In the sound-wave tutorial below, what values are LONG_X, LONG_Y and LONG_Z set to in Config.sh before compiling?

GIVEN TEXT:
= = = = =
T6: Propagating sound waves:
sound speed and interference

Before the tutorials:

Think about:

• What are waves?
• What is the difference between a longitudinal wave and a transversal wave?
• What is the sound speed of a medium?
• What is the Amplitude of a wave?
• What is the wavelength?

During the tutorials:

To run the experiment, we first need to

• Create a slab with uniform distribution of particles (say, 200×10×10)
• Initialize a sound wave

Now we can perform the simulation and analyze it.

• When compiling the code, do not forget to switch on PERIODIC and NOGRAVITY again. Also you have to indicate the non-cubic form of the simulation domain by setting LONG_X=20, LONG_Y=1 and LONG_Z=1 in the Config.sh file before compiling.
• When setting proper values in the file box.param, do not forget to also set PeriodicBoundariesOn 1 again, before running the simulation.
• Verify that the perturbation propagates with the sound speed.
• Verify that the propagation speed does not depend on the amplitude of the wave.
• Check what happens if you increase the wavelength.
= = = = =
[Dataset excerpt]
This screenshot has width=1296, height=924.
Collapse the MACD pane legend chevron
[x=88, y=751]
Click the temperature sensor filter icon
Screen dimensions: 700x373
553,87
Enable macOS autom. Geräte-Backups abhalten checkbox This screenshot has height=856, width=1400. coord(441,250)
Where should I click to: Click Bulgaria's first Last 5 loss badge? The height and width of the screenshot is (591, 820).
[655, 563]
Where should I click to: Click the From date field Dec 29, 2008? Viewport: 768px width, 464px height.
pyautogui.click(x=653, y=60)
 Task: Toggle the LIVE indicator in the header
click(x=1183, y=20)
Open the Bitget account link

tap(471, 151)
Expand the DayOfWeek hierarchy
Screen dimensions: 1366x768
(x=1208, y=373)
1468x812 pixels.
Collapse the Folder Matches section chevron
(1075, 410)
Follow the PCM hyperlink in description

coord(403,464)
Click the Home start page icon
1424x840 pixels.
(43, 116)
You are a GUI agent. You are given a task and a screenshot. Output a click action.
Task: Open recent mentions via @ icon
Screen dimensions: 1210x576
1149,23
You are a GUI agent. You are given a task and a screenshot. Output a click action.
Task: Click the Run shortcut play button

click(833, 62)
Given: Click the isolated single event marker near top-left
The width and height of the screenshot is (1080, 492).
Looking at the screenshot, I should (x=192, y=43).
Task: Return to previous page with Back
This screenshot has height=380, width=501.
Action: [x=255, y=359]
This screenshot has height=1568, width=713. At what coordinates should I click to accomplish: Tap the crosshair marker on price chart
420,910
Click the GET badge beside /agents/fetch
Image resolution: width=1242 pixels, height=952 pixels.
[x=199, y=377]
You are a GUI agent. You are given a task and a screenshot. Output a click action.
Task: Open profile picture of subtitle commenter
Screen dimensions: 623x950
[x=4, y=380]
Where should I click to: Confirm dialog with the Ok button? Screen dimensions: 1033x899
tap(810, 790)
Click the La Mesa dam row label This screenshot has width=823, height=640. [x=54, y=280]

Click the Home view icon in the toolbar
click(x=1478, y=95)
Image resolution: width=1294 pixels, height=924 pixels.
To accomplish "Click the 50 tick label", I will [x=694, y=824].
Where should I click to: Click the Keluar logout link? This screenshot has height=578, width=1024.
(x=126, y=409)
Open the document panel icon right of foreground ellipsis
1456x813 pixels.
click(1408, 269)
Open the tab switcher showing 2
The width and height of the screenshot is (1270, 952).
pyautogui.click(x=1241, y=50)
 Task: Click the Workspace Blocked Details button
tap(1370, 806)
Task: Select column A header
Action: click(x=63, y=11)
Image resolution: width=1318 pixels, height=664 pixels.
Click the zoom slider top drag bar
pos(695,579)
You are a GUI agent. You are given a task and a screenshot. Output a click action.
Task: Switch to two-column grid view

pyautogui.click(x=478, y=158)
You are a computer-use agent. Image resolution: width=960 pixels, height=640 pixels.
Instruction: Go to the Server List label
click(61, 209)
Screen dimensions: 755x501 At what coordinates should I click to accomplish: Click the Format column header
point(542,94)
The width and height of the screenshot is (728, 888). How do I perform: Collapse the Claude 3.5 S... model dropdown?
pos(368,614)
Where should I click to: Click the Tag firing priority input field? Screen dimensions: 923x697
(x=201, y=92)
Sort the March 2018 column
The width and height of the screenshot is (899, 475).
= = = = =
ANSWER TO THE TASK: LONG_X=20, LONG_Y=1 and LONG_Z=1.